### HOW TO COMPLETE THIS TASK
Your task is to copy every line of the records below that contains "interval".

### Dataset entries
= = =
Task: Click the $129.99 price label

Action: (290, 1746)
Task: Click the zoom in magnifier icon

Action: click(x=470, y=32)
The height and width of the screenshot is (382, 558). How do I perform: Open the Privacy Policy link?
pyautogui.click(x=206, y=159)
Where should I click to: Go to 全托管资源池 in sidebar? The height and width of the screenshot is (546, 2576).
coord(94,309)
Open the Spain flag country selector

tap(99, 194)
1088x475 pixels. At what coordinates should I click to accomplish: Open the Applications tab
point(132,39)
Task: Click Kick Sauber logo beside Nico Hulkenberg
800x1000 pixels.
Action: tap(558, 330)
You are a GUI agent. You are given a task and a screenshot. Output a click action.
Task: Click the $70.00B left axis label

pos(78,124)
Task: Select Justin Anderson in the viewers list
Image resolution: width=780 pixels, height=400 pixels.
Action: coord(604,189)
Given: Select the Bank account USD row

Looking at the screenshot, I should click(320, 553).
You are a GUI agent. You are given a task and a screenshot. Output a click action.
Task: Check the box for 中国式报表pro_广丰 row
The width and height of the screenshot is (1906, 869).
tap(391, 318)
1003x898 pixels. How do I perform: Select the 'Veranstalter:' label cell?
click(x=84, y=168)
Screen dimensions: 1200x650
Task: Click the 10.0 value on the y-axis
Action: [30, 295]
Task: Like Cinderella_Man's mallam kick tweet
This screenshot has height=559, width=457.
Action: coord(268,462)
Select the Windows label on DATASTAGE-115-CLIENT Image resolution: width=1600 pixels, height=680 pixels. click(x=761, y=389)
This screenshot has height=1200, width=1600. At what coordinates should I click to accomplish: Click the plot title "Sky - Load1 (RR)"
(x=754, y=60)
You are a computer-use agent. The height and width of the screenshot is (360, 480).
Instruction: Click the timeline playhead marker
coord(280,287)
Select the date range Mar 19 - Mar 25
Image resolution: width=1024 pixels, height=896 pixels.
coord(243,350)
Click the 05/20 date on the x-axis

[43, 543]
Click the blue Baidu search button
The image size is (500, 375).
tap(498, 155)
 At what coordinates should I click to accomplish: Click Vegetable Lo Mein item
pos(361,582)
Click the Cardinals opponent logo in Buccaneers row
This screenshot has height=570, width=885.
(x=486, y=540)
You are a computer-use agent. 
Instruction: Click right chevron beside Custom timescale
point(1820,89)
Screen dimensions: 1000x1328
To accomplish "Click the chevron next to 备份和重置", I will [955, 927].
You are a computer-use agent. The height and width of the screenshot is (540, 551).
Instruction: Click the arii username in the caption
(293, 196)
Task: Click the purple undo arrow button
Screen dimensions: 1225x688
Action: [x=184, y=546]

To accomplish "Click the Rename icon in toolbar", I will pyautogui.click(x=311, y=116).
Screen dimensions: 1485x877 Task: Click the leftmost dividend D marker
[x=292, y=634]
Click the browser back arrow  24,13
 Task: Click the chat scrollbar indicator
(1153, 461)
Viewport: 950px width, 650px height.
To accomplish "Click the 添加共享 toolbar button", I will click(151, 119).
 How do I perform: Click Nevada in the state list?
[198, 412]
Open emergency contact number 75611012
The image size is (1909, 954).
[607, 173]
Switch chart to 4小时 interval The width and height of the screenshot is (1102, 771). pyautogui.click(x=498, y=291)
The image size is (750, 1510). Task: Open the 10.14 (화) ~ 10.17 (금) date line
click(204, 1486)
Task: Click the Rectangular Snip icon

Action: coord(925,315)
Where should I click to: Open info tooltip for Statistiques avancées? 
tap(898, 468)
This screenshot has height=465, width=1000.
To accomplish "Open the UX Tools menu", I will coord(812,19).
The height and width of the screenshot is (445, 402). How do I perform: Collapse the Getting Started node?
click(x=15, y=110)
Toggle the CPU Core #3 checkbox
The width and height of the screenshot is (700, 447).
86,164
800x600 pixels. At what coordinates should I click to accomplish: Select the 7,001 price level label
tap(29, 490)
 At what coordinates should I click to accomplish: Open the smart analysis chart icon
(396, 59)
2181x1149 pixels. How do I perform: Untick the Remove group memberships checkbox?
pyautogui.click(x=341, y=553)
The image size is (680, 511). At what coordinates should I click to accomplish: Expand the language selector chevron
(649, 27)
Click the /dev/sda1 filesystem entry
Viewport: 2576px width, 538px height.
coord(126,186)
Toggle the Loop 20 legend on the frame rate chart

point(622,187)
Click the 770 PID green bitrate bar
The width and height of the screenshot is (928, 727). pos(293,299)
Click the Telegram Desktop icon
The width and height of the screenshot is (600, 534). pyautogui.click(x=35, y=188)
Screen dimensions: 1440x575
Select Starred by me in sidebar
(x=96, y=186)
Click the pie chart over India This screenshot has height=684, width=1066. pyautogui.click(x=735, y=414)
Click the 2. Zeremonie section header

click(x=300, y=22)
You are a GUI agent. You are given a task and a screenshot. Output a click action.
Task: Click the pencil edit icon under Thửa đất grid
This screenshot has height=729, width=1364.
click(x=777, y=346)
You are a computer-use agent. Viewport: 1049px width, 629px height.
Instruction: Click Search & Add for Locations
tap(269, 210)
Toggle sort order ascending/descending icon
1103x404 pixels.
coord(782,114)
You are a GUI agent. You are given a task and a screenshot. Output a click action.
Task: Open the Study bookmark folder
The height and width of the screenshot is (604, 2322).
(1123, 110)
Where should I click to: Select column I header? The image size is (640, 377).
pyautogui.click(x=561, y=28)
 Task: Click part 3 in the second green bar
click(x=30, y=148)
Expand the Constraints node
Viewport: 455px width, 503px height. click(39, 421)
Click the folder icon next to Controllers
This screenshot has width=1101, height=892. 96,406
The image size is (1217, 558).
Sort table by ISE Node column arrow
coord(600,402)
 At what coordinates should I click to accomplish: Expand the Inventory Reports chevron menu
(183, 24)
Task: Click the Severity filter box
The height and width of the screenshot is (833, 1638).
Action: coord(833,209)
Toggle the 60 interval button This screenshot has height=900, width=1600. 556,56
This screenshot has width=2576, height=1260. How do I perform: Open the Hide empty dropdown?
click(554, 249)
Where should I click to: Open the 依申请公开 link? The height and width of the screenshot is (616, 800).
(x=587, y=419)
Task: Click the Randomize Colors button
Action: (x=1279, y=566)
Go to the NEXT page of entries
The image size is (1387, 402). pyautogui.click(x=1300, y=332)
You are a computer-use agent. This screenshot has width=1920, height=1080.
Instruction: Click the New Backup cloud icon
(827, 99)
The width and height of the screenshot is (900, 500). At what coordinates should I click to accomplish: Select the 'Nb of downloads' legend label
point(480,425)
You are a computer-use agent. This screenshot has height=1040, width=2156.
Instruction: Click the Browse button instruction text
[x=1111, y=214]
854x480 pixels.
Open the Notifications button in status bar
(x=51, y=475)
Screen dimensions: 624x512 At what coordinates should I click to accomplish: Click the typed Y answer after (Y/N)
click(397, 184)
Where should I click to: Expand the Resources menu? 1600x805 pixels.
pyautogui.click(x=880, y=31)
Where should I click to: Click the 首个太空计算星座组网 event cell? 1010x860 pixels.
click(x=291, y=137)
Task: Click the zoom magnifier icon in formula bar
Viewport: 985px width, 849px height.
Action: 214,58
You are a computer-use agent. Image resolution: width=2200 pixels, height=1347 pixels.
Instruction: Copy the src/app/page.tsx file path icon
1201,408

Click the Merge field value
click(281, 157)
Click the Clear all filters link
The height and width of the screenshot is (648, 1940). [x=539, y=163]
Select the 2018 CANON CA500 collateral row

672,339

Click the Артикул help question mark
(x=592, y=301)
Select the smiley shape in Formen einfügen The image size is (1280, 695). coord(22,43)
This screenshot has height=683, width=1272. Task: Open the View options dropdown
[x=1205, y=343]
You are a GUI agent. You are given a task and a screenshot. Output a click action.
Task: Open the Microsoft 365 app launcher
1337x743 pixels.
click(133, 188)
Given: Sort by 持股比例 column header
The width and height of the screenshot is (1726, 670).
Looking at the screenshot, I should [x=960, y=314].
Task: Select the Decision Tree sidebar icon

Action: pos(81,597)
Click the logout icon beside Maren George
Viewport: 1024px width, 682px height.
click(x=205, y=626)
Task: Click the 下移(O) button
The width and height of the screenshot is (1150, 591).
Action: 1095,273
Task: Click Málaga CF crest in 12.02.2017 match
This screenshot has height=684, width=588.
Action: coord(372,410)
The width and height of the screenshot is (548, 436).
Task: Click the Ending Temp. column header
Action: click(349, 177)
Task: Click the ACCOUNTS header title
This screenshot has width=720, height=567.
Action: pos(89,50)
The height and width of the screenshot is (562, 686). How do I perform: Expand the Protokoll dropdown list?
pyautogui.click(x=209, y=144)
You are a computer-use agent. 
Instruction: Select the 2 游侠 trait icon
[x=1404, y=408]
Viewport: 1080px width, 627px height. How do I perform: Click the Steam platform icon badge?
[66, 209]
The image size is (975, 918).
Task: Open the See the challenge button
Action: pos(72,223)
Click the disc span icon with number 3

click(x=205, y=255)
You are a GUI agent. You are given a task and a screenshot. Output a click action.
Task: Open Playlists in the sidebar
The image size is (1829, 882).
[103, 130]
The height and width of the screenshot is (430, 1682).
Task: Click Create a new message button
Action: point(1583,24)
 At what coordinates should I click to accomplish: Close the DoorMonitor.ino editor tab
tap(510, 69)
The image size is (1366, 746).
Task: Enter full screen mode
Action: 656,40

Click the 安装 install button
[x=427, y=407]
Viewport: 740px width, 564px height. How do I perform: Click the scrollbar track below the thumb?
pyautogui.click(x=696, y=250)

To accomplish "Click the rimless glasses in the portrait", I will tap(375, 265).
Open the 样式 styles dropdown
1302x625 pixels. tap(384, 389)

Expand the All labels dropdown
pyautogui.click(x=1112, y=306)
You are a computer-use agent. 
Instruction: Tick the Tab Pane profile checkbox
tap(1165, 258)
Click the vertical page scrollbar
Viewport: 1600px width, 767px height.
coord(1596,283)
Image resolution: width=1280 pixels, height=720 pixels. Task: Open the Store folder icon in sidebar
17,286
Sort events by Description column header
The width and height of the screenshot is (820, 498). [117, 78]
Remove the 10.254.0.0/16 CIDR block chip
= = =
### RESPONSE FOR THIS EXERCISE
Switch chart to 4小时 interval The width and height of the screenshot is (1102, 771). pyautogui.click(x=498, y=291)
Toggle the 60 interval button This screenshot has height=900, width=1600. 556,56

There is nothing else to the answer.